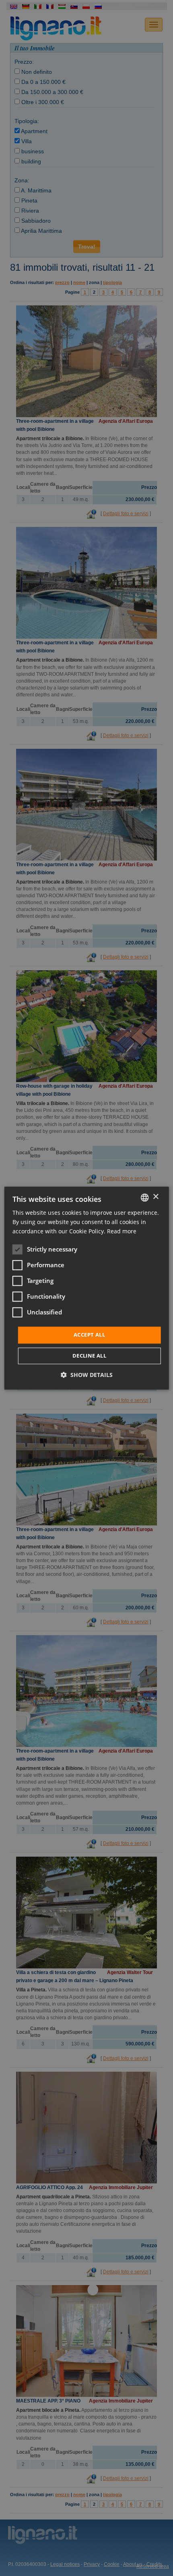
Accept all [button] (89, 1335)
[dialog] (86, 1288)
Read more (121, 1231)
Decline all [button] (89, 1355)
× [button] (155, 1197)
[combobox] (144, 1197)
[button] (87, 1374)
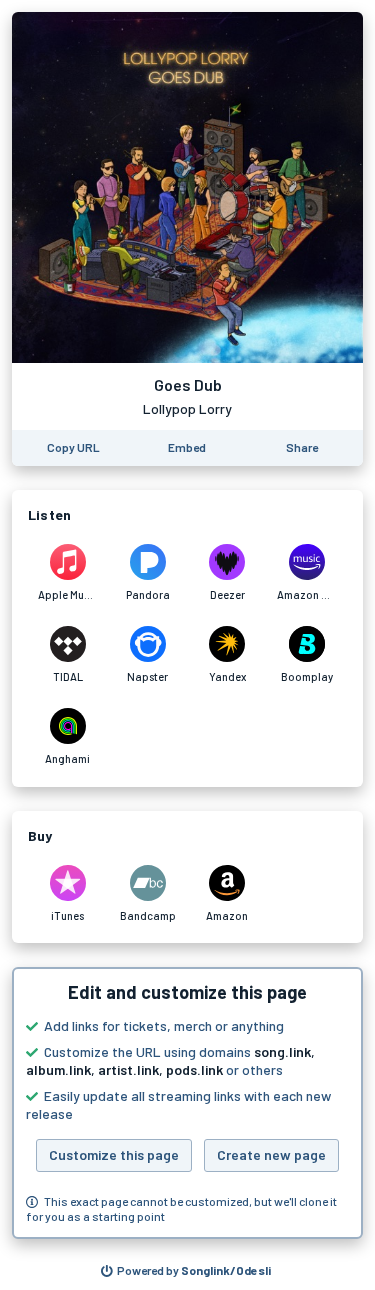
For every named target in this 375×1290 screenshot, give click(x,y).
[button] (187, 1103)
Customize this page (114, 1154)
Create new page (271, 1154)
# # #
(Task goal): Each line of the data should be printed again exactly. Please leave pictures out.

(Solution):
Accept all [button] (89, 1335)
[dialog] (86, 1288)
Read more (121, 1231)
Decline all [button] (89, 1355)
× [button] (155, 1197)
[combobox] (144, 1197)
[button] (87, 1374)
For every named target in this 375×1290 screenshot, give click(x,y).
[button] (187, 1103)
Customize this page (114, 1154)
Create new page (271, 1154)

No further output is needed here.